--- TASK PROMPT ---
The stretch from the line with "Viewport: 917px width, 413px" through the line with "1093x694 pixels." in the records below: write it out exactly, and nothing else.

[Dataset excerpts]
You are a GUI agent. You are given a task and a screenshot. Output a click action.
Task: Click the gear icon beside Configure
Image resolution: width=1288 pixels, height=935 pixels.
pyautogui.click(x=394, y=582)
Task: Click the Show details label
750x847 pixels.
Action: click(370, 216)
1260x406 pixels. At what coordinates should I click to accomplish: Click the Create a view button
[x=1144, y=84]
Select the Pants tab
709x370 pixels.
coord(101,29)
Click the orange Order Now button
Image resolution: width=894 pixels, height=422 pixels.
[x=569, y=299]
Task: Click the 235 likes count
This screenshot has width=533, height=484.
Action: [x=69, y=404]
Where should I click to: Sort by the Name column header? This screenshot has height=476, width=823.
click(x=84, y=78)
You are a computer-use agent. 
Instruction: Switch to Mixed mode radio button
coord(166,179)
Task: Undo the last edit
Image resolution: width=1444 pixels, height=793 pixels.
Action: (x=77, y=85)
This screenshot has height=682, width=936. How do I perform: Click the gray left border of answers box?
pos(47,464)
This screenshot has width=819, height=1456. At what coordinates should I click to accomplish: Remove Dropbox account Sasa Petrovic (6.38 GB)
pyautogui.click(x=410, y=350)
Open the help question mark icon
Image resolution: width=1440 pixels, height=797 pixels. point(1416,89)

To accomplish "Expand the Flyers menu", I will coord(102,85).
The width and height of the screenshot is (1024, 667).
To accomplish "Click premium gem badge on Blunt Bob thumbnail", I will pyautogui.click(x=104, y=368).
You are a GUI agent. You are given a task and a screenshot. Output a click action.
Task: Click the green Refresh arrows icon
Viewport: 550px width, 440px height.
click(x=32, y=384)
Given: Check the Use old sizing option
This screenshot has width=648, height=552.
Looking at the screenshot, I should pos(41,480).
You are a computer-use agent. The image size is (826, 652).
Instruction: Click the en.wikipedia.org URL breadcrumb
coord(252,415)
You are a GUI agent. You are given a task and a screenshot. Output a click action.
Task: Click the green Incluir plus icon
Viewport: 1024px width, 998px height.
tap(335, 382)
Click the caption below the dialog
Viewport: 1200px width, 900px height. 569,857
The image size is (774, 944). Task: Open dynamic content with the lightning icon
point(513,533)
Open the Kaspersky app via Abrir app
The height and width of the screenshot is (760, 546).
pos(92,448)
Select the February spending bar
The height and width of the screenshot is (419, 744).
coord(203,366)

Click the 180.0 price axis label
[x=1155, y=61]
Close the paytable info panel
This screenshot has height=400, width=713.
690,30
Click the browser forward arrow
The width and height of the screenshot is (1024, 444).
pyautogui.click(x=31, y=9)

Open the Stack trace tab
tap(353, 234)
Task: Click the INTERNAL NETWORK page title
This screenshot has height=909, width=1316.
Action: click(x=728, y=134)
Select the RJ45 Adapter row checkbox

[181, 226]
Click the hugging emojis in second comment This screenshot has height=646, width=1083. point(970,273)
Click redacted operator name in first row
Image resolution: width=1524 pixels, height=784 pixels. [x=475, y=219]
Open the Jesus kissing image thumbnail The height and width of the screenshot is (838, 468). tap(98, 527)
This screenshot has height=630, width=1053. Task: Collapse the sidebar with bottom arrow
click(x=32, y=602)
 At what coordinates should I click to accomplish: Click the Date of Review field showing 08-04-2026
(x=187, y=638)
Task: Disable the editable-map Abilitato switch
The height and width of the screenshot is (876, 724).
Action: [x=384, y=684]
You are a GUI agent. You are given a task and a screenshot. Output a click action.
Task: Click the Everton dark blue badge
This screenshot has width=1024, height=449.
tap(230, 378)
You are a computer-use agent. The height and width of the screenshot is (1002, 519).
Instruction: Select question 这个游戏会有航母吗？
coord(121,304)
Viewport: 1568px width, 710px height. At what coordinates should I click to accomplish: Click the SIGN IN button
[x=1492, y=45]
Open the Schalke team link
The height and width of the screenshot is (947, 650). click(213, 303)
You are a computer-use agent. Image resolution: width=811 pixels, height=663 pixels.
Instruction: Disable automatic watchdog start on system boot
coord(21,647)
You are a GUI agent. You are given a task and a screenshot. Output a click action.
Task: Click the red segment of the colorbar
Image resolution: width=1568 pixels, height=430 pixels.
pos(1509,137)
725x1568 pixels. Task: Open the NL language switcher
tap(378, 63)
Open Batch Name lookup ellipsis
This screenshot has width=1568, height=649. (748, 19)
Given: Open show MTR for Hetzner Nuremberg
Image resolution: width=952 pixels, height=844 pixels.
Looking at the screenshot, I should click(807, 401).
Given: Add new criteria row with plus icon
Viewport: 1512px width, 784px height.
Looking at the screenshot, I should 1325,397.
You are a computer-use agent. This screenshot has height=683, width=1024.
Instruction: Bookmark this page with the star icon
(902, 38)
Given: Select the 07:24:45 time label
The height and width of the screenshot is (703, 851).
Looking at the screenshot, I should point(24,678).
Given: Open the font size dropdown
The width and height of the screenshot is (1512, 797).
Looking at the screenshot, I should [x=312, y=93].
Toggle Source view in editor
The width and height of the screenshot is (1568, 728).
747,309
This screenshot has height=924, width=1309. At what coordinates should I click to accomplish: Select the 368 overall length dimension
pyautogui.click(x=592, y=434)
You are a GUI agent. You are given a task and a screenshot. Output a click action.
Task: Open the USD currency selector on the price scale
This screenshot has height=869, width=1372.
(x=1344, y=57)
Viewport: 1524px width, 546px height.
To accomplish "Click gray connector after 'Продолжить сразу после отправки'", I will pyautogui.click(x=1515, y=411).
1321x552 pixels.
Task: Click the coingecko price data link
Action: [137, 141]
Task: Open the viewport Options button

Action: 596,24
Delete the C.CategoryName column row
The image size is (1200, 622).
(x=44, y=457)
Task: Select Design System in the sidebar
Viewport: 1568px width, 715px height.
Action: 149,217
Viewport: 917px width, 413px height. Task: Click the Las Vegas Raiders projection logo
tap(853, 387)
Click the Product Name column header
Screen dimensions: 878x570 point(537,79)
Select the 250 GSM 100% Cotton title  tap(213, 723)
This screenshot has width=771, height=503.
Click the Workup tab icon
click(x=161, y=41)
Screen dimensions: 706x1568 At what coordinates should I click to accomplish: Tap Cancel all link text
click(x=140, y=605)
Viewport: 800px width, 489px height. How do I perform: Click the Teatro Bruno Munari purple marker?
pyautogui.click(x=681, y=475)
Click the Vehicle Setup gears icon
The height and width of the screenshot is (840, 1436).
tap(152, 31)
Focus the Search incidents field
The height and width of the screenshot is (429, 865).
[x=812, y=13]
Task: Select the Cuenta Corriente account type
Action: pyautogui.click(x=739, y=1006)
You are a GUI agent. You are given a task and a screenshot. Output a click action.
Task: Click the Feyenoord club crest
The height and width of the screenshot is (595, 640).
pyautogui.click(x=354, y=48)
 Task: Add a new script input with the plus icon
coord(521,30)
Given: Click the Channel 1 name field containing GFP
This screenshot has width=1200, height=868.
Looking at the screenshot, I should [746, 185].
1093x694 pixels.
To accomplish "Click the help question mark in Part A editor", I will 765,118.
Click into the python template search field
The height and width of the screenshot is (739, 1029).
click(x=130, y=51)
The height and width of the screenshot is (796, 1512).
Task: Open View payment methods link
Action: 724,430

--- EXERCISE RESULT ---
Viewport: 917px width, 413px height. Task: Click the Las Vegas Raiders projection logo
tap(853, 387)
Click the Product Name column header
Screen dimensions: 878x570 point(537,79)
Select the 250 GSM 100% Cotton title  tap(213, 723)
This screenshot has width=771, height=503.
Click the Workup tab icon
click(x=161, y=41)
Screen dimensions: 706x1568 At what coordinates should I click to accomplish: Tap Cancel all link text
click(x=140, y=605)
Viewport: 800px width, 489px height. How do I perform: Click the Teatro Bruno Munari purple marker?
pyautogui.click(x=681, y=475)
Click the Vehicle Setup gears icon
The height and width of the screenshot is (840, 1436).
tap(152, 31)
Focus the Search incidents field
The height and width of the screenshot is (429, 865).
[x=812, y=13]
Task: Select the Cuenta Corriente account type
Action: pyautogui.click(x=739, y=1006)
You are a GUI agent. You are given a task and a screenshot. Output a click action.
Task: Click the Feyenoord club crest
The height and width of the screenshot is (595, 640).
pyautogui.click(x=354, y=48)
 Task: Add a new script input with the plus icon
coord(521,30)
Given: Click the Channel 1 name field containing GFP
This screenshot has width=1200, height=868.
Looking at the screenshot, I should [746, 185].
1093x694 pixels.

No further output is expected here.